## Analysing genetic effect models using symbolic computations

In addition to simulation and data analysis, genetic effects models can also be approached analytically with the aid of symbolic computation systems (doi:[10.1080/10705511.2024.2325122](https://doi.org/10.1080/10705511.2024.2325122), doi:[10.32614/rj-2023-090](https://doi.org/10.32614/rj-2023-090)).
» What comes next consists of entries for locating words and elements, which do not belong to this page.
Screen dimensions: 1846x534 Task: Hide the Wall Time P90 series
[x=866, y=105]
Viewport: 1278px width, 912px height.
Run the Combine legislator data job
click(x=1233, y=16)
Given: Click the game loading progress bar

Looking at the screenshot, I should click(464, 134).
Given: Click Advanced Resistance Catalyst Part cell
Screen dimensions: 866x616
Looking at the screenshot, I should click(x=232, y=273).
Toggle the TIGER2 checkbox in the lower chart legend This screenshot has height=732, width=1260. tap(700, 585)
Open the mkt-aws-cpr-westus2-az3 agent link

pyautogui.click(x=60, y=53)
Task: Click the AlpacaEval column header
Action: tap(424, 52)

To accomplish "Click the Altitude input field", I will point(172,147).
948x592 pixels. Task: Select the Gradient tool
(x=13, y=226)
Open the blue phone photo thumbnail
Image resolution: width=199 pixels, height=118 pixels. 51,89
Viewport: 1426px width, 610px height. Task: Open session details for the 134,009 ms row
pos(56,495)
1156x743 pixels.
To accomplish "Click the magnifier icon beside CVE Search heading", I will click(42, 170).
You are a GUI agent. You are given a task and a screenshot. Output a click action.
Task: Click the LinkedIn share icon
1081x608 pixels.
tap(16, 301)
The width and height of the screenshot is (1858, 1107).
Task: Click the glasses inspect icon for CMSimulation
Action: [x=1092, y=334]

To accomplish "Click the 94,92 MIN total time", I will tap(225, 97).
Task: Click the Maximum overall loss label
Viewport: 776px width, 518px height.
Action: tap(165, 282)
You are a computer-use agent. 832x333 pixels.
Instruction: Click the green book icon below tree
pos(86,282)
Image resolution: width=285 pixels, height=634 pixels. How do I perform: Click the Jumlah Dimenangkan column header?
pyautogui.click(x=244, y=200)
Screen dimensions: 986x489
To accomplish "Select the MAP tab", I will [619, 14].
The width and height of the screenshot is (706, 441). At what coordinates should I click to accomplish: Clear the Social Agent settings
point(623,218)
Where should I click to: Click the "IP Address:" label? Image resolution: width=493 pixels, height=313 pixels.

Here we use [SymPy](https://www.sympy.org) to encode a model symbolically and then explore it mathematically.

In [452]:
# import required functions
from sympy.stats import P, E, variance, covariance, correlation, Variance, Covariance
from sympy import Symbol, symbols, sqrt, simplify, Matrix

### Model setup

Encode additive genetic model with tagged and untagged genetic variance, plus environmental variance.

In [363]:
Va_tagged = Symbol('V_at', positive = True)
Va_untagged = Symbol('V_au', positive = True)
Ve = Symbol('V_e', positive = True)

The phenotypic variance is therefore

In [364]:
Va_tagged + Va_untagged + Ve

V_at + V_au + V_e

Create maternal and paternal / tagged and untagged genetic effects that are normally distributed with the specified standard deviations.

In [None]:
# maternal and paternal tagged and untagged genetic effects

# maternal tagged
A_mt = Normal("A_mt", 0, sqrt(Va_tagged))
# maternal untagged
A_mu = Normal("A_m_u", 0, sqrt(Va_untagged))
# paternal tagged
A_pt = Normal("A_pt", 0, sqrt(Va_tagged))
# paternal untagged
A_pu = Normal("A_pu", 0, sqrt(Va_untagged))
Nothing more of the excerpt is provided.